EXERCISE GOAL >> Collect all lines from the records below that include the word "will".

RECORDS TO USE >>

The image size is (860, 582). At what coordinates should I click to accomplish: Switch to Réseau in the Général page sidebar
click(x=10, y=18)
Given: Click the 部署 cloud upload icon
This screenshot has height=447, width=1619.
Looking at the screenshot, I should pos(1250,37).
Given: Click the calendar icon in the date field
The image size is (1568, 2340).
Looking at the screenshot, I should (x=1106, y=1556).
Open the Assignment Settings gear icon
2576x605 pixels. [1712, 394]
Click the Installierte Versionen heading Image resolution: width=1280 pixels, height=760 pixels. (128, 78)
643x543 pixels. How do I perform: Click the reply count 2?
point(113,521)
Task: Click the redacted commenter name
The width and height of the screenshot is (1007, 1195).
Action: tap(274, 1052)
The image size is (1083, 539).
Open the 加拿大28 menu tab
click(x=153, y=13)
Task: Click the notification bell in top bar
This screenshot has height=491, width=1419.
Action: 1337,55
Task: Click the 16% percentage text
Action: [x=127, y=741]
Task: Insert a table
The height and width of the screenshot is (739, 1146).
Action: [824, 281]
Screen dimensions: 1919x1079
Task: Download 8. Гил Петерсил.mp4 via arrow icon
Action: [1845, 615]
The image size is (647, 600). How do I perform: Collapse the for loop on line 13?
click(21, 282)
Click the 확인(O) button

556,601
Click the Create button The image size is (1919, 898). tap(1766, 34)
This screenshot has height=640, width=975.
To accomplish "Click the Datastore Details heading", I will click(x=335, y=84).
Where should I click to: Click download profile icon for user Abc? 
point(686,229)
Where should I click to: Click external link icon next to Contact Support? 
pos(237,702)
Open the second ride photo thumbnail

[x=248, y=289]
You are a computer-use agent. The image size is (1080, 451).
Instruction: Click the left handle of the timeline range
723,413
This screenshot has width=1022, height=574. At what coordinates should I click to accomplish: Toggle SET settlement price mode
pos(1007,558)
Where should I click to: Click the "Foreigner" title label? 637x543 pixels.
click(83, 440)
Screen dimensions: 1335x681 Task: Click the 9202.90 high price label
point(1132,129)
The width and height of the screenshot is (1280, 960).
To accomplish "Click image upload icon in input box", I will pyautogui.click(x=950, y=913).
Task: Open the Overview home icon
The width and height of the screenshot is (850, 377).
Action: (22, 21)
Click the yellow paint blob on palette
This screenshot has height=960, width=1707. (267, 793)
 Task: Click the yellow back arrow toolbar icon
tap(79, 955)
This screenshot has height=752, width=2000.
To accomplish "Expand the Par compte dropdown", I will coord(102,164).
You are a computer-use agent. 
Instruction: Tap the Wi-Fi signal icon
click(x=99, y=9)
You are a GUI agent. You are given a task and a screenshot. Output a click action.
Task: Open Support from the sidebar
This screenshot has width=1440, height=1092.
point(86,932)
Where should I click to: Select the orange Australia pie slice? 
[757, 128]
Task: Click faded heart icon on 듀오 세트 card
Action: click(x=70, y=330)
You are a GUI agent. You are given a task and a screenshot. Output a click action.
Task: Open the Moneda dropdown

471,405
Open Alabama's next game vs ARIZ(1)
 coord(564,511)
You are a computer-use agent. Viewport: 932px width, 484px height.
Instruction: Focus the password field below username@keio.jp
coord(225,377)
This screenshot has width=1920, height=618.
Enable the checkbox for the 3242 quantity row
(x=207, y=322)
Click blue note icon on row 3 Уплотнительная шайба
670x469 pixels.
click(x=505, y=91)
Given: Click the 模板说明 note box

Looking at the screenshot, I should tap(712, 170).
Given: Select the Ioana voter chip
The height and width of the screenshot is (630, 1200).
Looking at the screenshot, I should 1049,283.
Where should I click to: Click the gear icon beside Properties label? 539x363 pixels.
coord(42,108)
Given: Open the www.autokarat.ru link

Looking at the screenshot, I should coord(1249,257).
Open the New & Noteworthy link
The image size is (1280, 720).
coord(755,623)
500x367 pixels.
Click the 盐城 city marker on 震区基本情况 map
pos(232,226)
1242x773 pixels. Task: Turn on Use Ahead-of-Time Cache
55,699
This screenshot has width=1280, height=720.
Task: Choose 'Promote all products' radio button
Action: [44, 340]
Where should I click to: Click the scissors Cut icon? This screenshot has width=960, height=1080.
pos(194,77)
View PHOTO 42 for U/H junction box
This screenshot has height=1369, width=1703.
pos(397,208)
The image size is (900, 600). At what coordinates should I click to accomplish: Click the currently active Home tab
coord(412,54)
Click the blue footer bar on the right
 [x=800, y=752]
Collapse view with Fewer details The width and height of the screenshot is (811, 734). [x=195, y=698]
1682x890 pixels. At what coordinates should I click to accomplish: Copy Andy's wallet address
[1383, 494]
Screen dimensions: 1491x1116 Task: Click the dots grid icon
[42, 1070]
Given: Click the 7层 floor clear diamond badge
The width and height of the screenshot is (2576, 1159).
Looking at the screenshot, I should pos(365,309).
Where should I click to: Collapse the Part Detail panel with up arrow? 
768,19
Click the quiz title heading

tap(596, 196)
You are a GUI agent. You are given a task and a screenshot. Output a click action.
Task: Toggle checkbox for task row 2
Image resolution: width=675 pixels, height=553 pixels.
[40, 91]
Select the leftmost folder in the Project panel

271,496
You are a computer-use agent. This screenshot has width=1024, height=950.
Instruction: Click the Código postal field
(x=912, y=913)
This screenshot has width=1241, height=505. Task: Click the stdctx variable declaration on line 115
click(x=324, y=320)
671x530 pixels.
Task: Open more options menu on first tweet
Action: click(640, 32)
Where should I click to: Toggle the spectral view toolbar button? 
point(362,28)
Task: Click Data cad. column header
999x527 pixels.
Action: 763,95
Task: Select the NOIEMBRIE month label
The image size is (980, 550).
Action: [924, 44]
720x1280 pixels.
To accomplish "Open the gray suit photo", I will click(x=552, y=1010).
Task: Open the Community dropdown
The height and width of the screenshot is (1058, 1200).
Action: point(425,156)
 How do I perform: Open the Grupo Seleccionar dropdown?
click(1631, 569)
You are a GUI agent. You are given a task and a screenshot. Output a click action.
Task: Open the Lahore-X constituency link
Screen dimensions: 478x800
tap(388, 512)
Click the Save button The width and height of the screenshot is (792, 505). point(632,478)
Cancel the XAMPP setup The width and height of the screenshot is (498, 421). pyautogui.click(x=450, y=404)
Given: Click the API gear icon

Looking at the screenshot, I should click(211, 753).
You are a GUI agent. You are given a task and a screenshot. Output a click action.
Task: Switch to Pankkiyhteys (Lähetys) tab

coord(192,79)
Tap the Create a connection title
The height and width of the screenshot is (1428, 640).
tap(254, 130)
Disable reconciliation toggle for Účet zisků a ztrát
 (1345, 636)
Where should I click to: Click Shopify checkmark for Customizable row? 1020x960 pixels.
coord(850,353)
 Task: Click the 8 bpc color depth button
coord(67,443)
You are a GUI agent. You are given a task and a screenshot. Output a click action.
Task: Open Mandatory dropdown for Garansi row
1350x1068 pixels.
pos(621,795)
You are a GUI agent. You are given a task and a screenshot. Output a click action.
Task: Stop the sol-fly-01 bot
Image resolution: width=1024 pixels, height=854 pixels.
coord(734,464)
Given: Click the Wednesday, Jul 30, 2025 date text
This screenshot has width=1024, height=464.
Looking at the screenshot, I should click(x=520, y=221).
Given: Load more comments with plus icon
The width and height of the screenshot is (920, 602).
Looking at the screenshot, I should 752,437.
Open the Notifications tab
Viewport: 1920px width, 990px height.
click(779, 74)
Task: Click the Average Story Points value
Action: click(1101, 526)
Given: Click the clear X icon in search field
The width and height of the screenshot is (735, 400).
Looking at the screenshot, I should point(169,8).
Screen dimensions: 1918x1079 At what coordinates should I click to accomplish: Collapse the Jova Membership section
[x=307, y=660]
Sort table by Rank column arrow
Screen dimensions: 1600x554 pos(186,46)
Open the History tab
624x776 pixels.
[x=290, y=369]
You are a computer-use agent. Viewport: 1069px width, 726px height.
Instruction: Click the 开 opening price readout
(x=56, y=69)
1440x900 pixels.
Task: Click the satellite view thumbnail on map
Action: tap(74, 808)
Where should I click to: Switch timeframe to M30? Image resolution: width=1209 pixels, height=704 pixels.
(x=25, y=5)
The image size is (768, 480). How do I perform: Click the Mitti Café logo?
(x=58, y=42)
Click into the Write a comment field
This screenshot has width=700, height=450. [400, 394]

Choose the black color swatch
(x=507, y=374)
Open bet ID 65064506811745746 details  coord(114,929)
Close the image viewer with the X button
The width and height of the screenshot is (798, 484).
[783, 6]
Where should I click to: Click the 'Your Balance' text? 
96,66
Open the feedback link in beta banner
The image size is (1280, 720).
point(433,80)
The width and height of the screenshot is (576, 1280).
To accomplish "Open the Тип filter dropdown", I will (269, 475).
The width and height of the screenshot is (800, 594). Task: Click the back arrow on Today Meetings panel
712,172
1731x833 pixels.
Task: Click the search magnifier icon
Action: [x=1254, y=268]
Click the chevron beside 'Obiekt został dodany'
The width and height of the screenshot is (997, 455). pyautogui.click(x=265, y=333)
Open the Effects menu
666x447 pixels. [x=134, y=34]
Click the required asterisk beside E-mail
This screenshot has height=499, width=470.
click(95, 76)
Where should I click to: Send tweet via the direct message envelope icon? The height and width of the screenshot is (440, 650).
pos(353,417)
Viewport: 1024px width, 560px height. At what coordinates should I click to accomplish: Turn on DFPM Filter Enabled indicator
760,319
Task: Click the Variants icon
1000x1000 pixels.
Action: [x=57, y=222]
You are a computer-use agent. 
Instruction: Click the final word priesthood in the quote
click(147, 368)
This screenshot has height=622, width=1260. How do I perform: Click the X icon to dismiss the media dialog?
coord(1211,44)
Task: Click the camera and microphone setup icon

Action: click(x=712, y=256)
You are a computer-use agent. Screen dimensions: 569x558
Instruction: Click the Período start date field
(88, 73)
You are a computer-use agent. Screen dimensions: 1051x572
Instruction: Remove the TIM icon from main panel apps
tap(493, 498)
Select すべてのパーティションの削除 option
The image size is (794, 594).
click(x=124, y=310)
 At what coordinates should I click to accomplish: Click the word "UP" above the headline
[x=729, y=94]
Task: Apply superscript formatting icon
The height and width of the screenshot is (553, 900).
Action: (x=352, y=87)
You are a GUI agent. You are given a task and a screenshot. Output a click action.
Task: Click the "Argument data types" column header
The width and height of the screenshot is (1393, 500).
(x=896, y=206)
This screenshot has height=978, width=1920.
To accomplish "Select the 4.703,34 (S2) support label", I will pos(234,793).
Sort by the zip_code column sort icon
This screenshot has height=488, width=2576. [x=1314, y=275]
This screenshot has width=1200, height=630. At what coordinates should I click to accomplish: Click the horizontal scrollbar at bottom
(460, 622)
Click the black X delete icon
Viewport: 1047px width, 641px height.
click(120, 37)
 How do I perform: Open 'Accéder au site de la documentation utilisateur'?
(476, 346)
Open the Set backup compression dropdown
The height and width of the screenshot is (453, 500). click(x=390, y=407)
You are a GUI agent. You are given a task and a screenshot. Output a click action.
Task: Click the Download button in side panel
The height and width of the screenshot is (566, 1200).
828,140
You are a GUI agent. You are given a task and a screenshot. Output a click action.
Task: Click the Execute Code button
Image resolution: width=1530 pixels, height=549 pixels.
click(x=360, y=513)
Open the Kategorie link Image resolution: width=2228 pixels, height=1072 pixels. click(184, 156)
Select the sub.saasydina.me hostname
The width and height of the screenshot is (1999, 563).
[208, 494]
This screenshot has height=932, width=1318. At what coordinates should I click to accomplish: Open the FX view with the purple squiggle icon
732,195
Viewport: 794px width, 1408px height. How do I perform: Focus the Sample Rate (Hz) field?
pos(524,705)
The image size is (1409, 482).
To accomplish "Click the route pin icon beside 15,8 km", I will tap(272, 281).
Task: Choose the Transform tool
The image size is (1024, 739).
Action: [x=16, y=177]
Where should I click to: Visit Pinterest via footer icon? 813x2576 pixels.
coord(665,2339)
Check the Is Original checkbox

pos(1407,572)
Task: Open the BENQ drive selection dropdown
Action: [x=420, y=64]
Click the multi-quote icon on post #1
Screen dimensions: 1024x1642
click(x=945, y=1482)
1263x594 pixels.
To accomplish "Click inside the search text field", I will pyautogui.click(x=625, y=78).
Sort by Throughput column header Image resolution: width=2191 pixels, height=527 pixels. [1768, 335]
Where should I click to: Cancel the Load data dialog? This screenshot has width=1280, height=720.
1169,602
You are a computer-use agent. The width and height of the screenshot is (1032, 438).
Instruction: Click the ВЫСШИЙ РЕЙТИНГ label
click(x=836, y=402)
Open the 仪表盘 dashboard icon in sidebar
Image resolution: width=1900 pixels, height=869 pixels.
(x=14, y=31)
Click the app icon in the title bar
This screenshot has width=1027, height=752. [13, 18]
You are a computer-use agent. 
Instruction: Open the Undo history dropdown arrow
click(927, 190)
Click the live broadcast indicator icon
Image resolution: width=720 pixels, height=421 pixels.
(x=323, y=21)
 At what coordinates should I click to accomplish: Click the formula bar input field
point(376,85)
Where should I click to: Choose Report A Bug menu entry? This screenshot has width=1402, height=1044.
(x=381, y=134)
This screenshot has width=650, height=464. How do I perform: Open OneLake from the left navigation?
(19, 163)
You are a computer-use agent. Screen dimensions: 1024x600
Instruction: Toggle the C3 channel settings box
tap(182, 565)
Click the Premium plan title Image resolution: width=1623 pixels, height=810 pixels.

ANSWER TO THE PROBLEM >>
To accomplish "Click the Datastore Details heading", I will click(x=335, y=84).
To accomplish "Click image upload icon in input box", I will pyautogui.click(x=950, y=913).
To accomplish "Expand the Par compte dropdown", I will coord(102,164).
To accomplish "Open the gray suit photo", I will click(x=552, y=1010).
To accomplish "Open the Тип filter dropdown", I will (269, 475).
To accomplish "Select the 4.703,34 (S2) support label", I will pos(234,793).
To accomplish "Click the route pin icon beside 15,8 km", I will tap(272, 281).
To accomplish "Click inside the search text field", I will pyautogui.click(x=625, y=78).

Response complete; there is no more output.